I am not formally trained in agriculture, so people often do not take me seriously and usually look at me and ask with what authority or background do I have to speak about it. I have seen that it is not about how long you have been in the business, but about how many challenges you have gone through and overcome.
Secondly, formalizing a businesses in Uganda is not easy. The requirements are intense. To grow and sell mushroom products, you need a Q Mark which is Uganda’s only quality standard mark. Your product has to be tested and analyzed by Uganda National Bureau of Standards and found to meet the minimum standards to be acceptable on the Ugandan market. This process is quite expensive. Registering a company is also difficult and needs legal guidance in how to go through it. Some businesses will remain small because of their inability to get these legalities done.
What do you think holds back creatives/entrepreneurs in the industry?

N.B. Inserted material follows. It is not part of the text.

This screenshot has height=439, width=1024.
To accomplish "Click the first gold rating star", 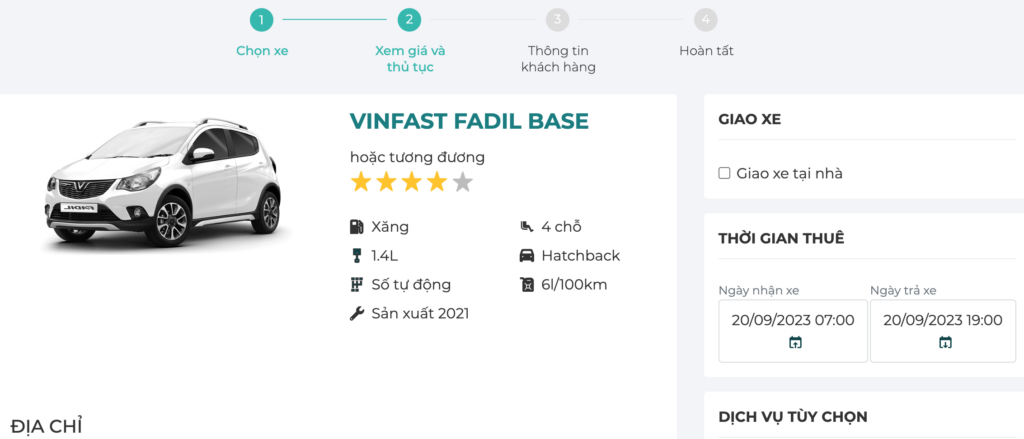I will coord(360,182).
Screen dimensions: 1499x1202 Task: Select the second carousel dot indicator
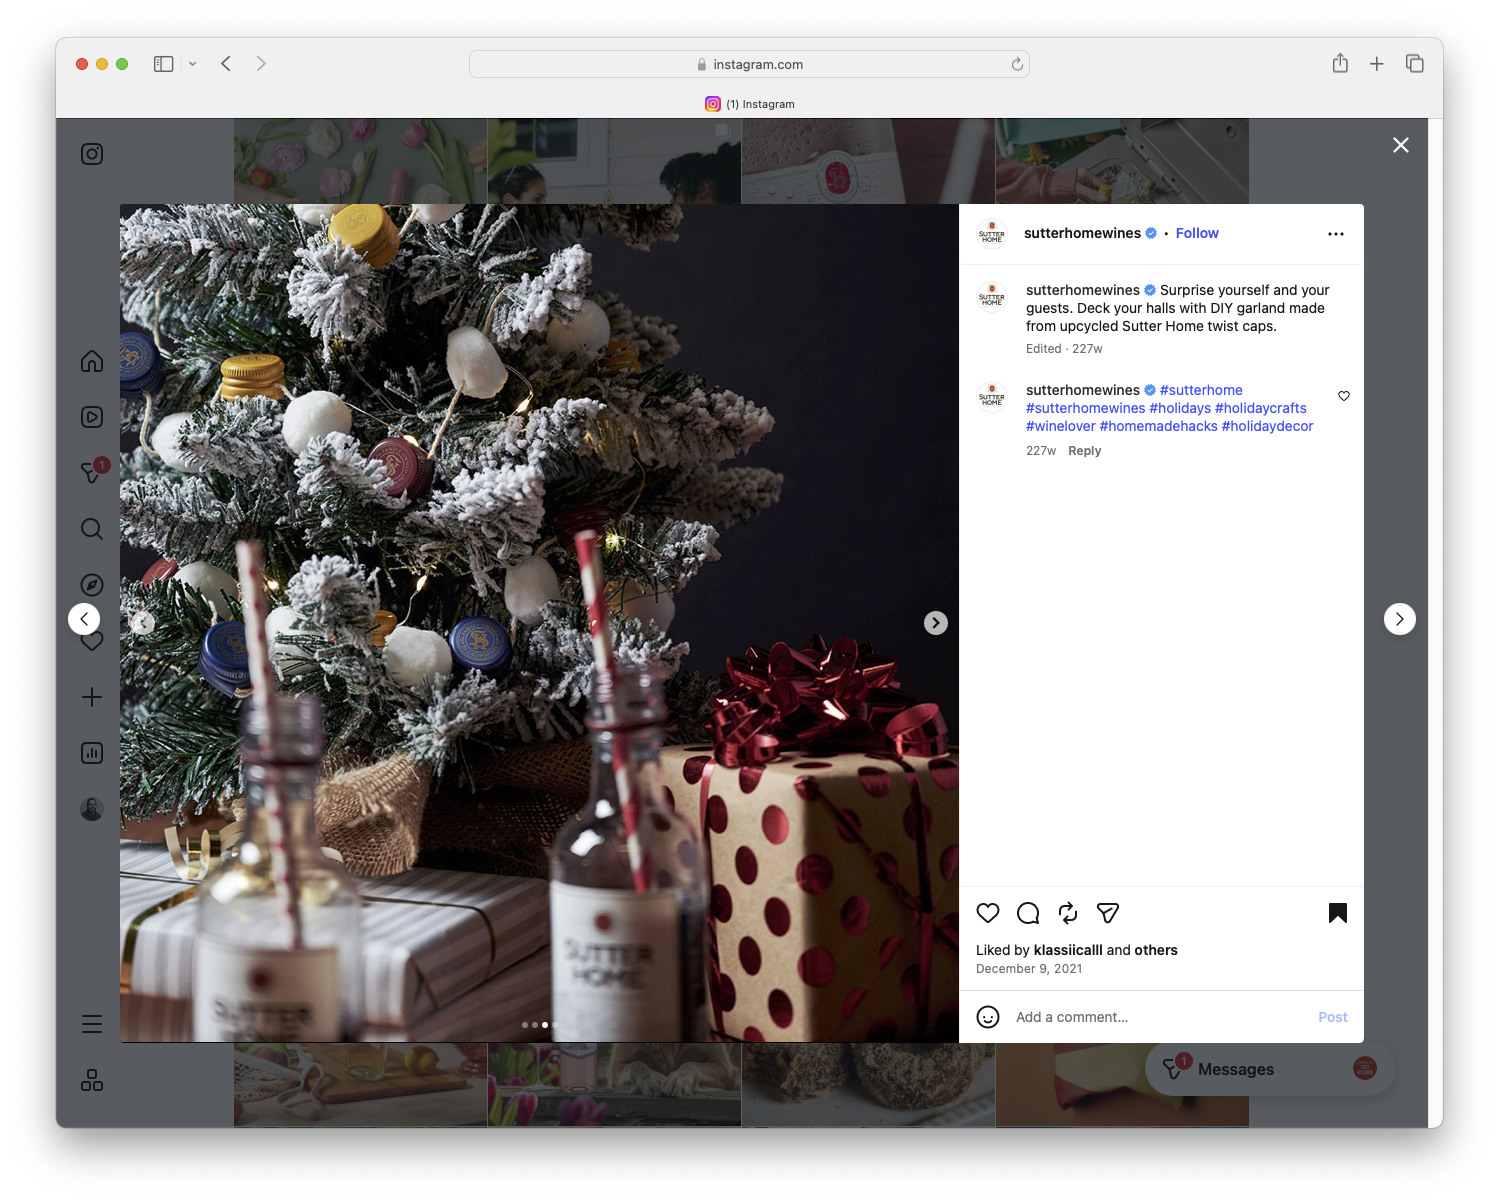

Absolutely, one of the main things that holds them back is not doing enough research. Just because you know finances or have the talent doesn’t mean you can do business. Without the knowledge, it will not be enough to sustain a business. Do not be shy to talk about the challenges you are going through. Get yourself into spaces of growth. If you are afraid to fail, you will not grow. Seeing other people and you just copy without knowing the intricacies in their industry will not sustain a business. People have the mindset of wanting to start big instead of starting small. They forget to understand that small beginnings are not a bad thing; they are a learning process. And in everything, the challenges are opportunities for you to find solutions.

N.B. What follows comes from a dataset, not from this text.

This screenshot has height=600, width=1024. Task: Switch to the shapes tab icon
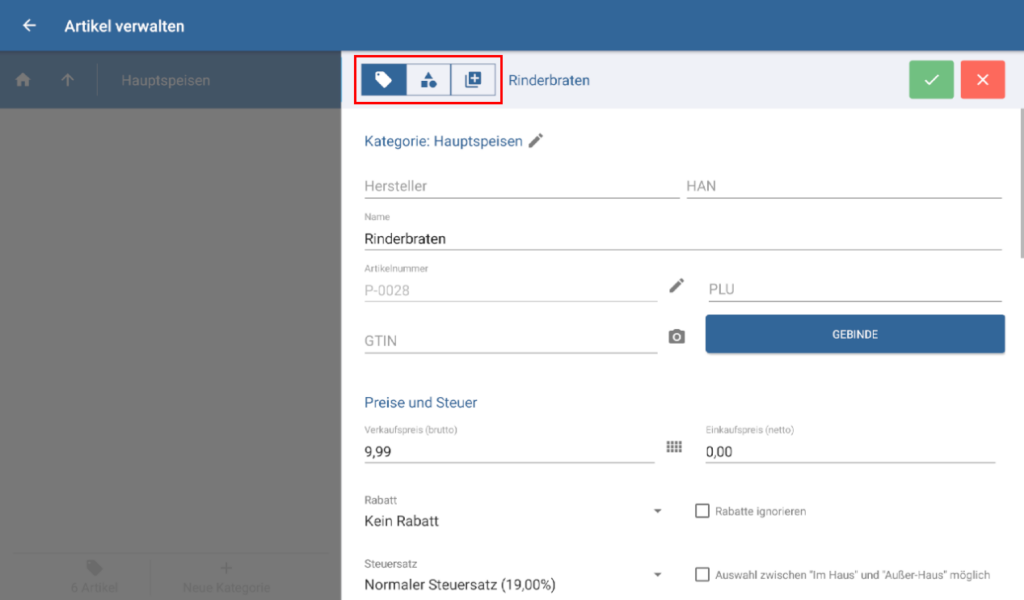(428, 80)

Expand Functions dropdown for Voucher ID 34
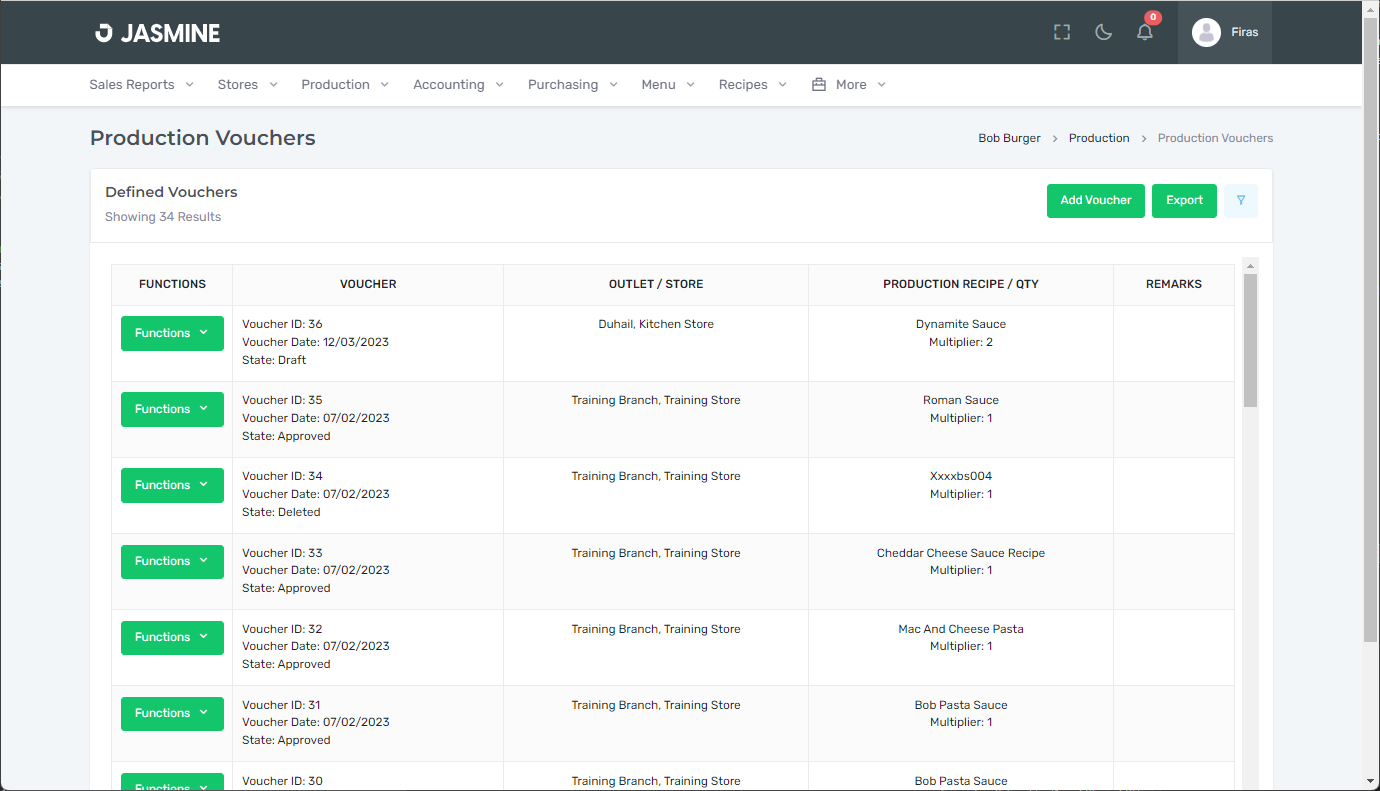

What is the formula for your success? What is your secret? Do Share with us. What does success mean to you?
Knowledge acquisition and not giving up is my secret. All this led to me to understanding the power of value addition. Especially in relation to my mushrooms, it was enabling me to include shower and handwashing gels to my product list. There was a time that I had a huge supply of mushrooms that I needed to sell but the market was short in coming. I started to think of a way I could preserve my mushrooms. I went to Uganda Industrial Research Institute and they trained me on how to do exactly that. In agro-business, you need to be patient and consistent. You must hold on till the fifth year because that is when you will break even.

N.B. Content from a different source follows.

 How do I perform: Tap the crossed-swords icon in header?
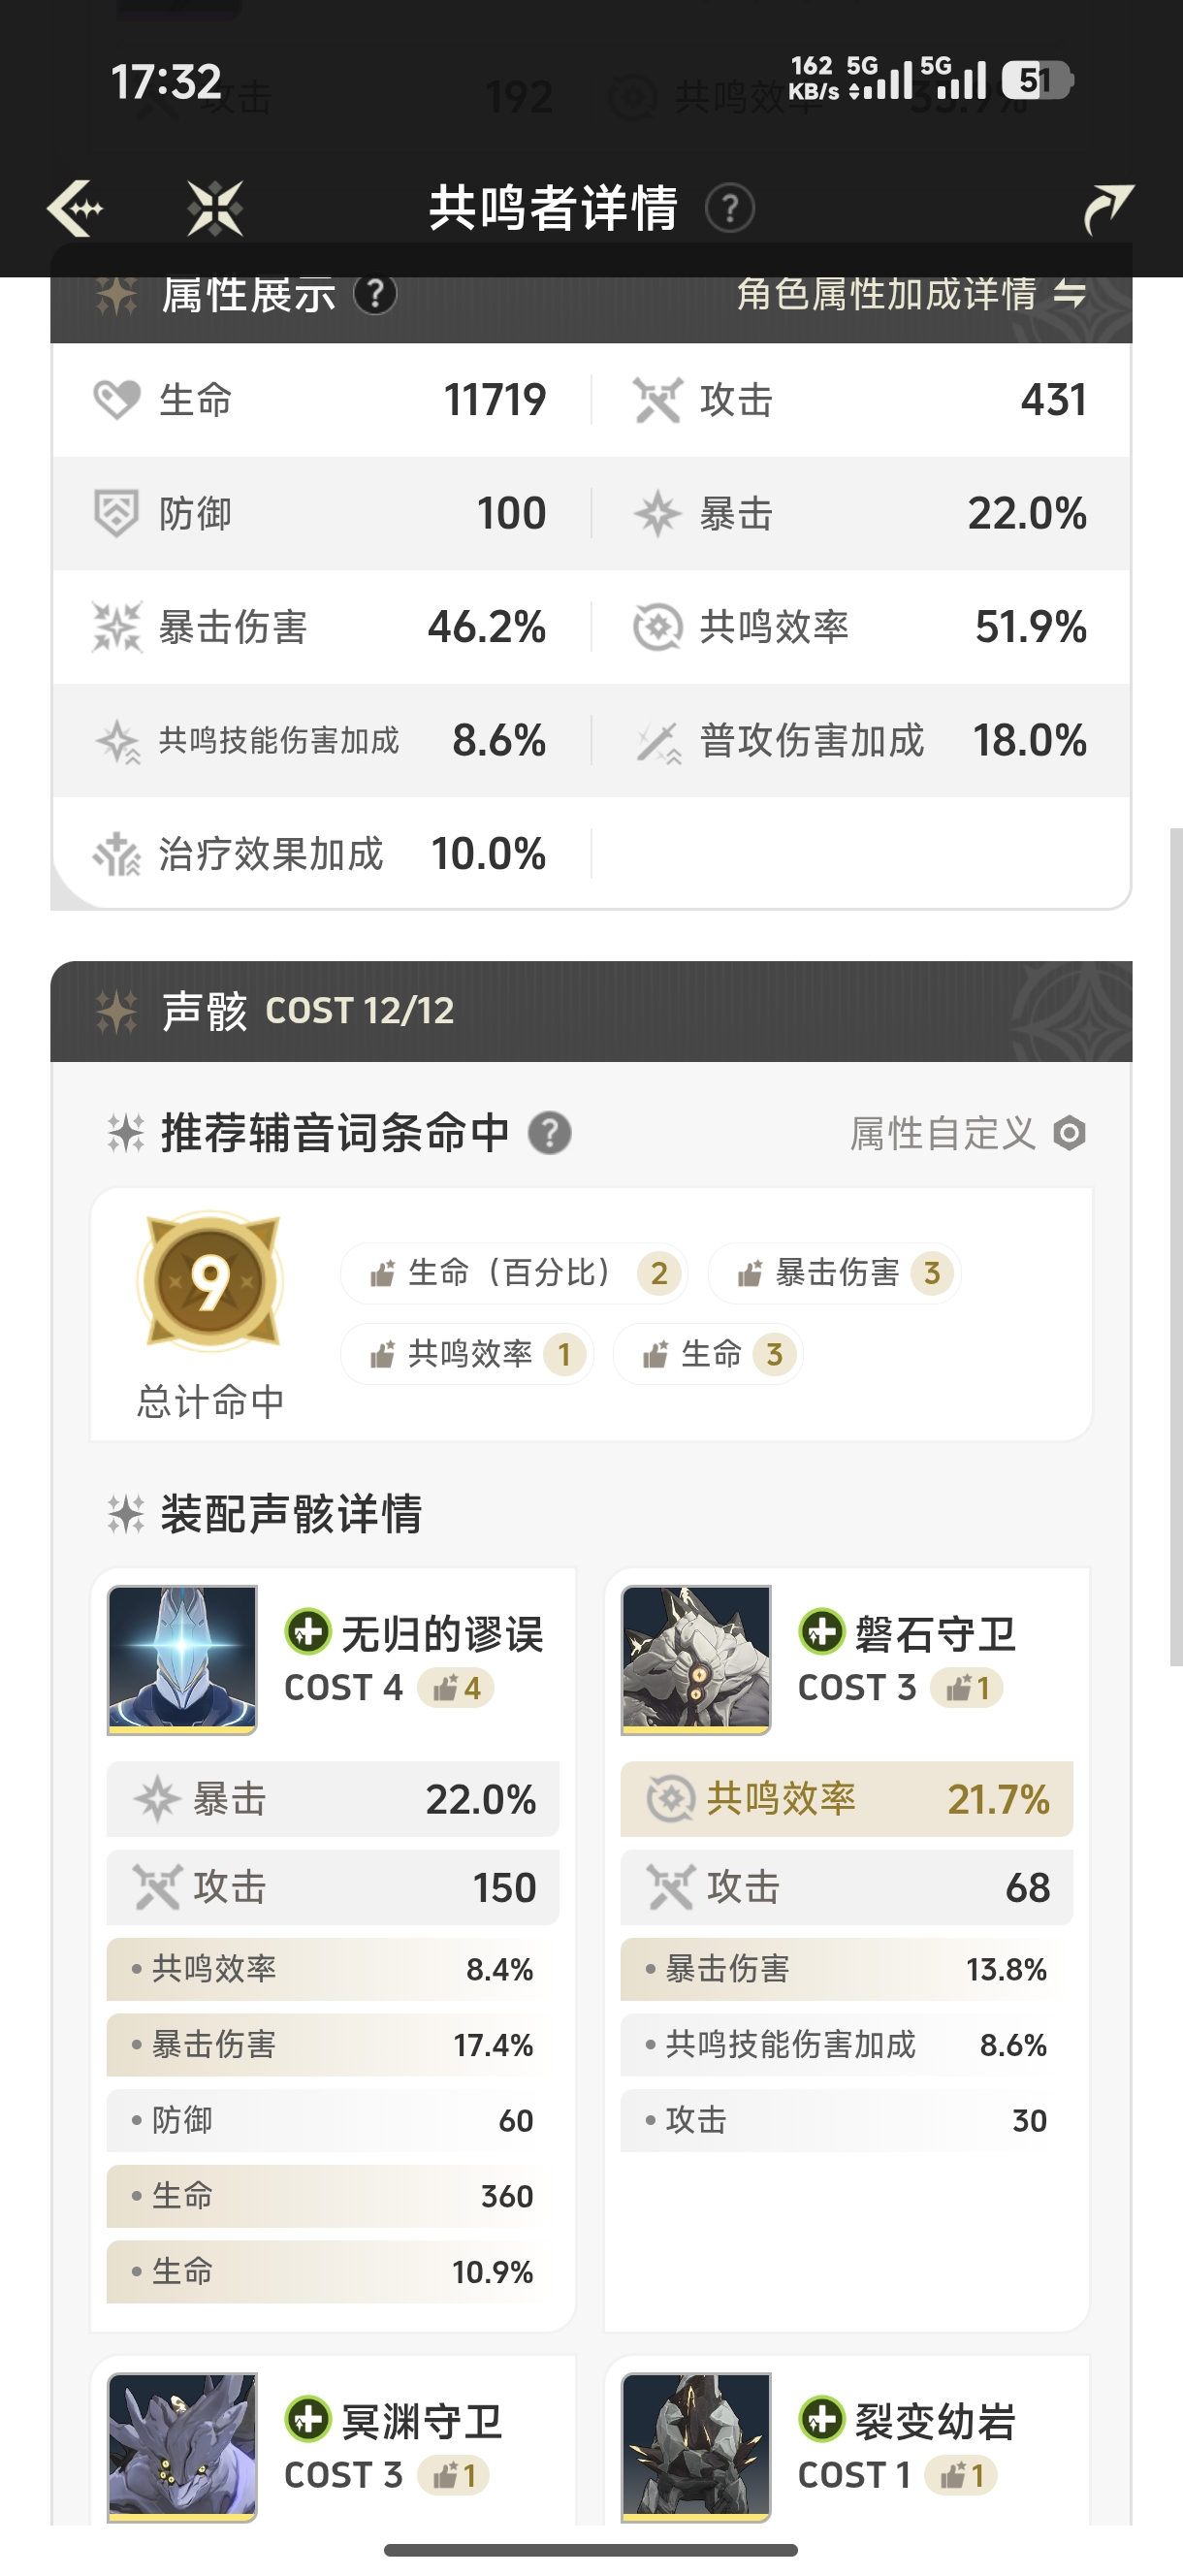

How do you motivate yourself to keep going even when things are tough?
Problem solving is one of my strengths, so I enjoy the challenge of looking for solutions. I also listen to other African entrepreneurs and what they went through in building their businesses. This gives me courage to go on. Currently I am listening to Mr. Cosmas Maduka, a Nigerian businessman and philanthropist, the Founder, President and Chairman of the Coscharis Group. He is a billionaire who has gone through many challenges that I have gone through. These entrepreneurs are older and have a wealth of experience and it has taken them time to build their businesses, teaching me to be patient in the growth of my own business. I have learnt to give in to the process.
It’s 2026, I turn on the TV and there you are being interviewed, what are they saying about you and your business/brand?
I would be called Mama Mushrooms. The standardization of all my products would be done. I would be selling to all supermarkets in East Africa. I would also be training other people on how to grow and add value to mushrooms.